[WHAT YOU WILL DO]
Rewrite the rows below as a numbered list, leaving out any blank lines.

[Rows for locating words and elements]
□ □ □ □ □

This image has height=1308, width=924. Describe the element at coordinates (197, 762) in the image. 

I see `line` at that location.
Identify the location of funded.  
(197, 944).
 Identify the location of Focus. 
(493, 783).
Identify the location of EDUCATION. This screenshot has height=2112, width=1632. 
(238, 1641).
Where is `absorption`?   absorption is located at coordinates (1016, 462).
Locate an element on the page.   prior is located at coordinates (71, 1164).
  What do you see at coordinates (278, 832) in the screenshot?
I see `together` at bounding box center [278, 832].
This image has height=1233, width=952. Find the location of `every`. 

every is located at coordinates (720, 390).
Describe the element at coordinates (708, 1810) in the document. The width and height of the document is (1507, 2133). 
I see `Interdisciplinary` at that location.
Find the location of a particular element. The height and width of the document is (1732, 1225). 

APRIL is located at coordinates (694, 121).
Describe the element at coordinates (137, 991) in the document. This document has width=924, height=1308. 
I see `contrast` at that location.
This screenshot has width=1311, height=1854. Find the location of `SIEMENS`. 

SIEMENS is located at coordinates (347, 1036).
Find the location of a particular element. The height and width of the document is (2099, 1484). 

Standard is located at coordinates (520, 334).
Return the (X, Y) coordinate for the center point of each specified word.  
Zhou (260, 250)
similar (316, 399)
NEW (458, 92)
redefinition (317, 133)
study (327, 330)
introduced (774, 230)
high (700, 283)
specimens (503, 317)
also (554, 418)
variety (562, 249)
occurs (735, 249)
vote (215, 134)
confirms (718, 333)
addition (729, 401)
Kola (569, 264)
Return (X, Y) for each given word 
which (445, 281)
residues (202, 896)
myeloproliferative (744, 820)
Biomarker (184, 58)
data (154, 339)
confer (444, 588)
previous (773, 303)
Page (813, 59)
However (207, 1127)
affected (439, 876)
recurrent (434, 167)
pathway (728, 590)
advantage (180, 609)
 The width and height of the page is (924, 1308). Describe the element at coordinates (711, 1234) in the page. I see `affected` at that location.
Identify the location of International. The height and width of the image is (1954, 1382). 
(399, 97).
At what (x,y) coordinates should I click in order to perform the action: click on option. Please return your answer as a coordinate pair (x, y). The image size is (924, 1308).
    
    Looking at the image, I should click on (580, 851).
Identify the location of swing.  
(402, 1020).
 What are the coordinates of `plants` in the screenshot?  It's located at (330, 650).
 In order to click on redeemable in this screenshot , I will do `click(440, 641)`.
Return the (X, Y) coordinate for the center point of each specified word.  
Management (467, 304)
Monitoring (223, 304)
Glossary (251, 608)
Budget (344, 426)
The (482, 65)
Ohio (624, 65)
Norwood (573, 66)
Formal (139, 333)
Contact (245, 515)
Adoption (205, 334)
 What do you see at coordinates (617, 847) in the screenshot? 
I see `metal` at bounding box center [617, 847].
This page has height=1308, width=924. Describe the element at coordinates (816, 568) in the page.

□ □ □ □ □

[THE ANSWER]
1. This image has height=1308, width=924. Describe the element at coordinates (197, 762) in the image. 
2. I see `line` at that location.
3. Identify the location of funded.  
4. (197, 944).
5.  Identify the location of Focus. 
6. (493, 783).
7. Identify the location of EDUCATION. This screenshot has height=2112, width=1632. 
8. (238, 1641).
9. Where is `absorption`?   absorption is located at coordinates (1016, 462).
10. Locate an element on the page.   prior is located at coordinates (71, 1164).
11.   What do you see at coordinates (278, 832) in the screenshot?
12. I see `together` at bounding box center [278, 832].
13. This image has height=1233, width=952. Find the location of `every`. 
14. every is located at coordinates (720, 390).
15. Describe the element at coordinates (708, 1810) in the document. The width and height of the document is (1507, 2133). 
16. I see `Interdisciplinary` at that location.
17. Find the location of a particular element. The height and width of the document is (1732, 1225). 
18. APRIL is located at coordinates (694, 121).
19. Describe the element at coordinates (137, 991) in the document. This document has width=924, height=1308. 
20. I see `contrast` at that location.
21. This screenshot has width=1311, height=1854. Find the location of `SIEMENS`. 
22. SIEMENS is located at coordinates (347, 1036).
23. Find the location of a particular element. The height and width of the document is (2099, 1484). 
24. Standard is located at coordinates (520, 334).
25. Return the (X, Y) coordinate for the center point of each specified word.  
26. Zhou (260, 250)
27. similar (316, 399)
28. NEW (458, 92)
29. redefinition (317, 133)
30. study (327, 330)
31. introduced (774, 230)
32. high (700, 283)
33. specimens (503, 317)
34. also (554, 418)
35. variety (562, 249)
36. occurs (735, 249)
37. vote (215, 134)
38. confirms (718, 333)
39. addition (729, 401)
40. Kola (569, 264)
41. Return (X, Y) for each given word 
42. which (445, 281)
43. residues (202, 896)
44. myeloproliferative (744, 820)
45. Biomarker (184, 58)
46. data (154, 339)
47. confer (444, 588)
48. previous (773, 303)
49. Page (813, 59)
50. However (207, 1127)
51. affected (439, 876)
52. recurrent (434, 167)
53. pathway (728, 590)
54. advantage (180, 609)
55.  The width and height of the page is (924, 1308). Describe the element at coordinates (711, 1234) in the page. I see `affected` at that location.
56. Identify the location of International. The height and width of the image is (1954, 1382). 
57. (399, 97).
58. At what (x,y) coordinates should I click in order to perform the action: click on option. Please return your answer as a coordinate pair (x, y). The image size is (924, 1308).
59.     Looking at the image, I should click on (580, 851).
60. Identify the location of swing.  
61. (402, 1020).
62.  What are the coordinates of `plants` in the screenshot?  It's located at (330, 650).
63.  In order to click on redeemable in this screenshot , I will do `click(440, 641)`.
64. Return the (X, Y) coordinate for the center point of each specified word.  
65. Management (467, 304)
66. Monitoring (223, 304)
67. Glossary (251, 608)
68. Budget (344, 426)
69. The (482, 65)
70. Ohio (624, 65)
71. Norwood (573, 66)
72. Formal (139, 333)
73. Contact (245, 515)
74. Adoption (205, 334)
75.  What do you see at coordinates (617, 847) in the screenshot? 
76. I see `metal` at bounding box center [617, 847].
77. This page has height=1308, width=924. Describe the element at coordinates (816, 568) in the page.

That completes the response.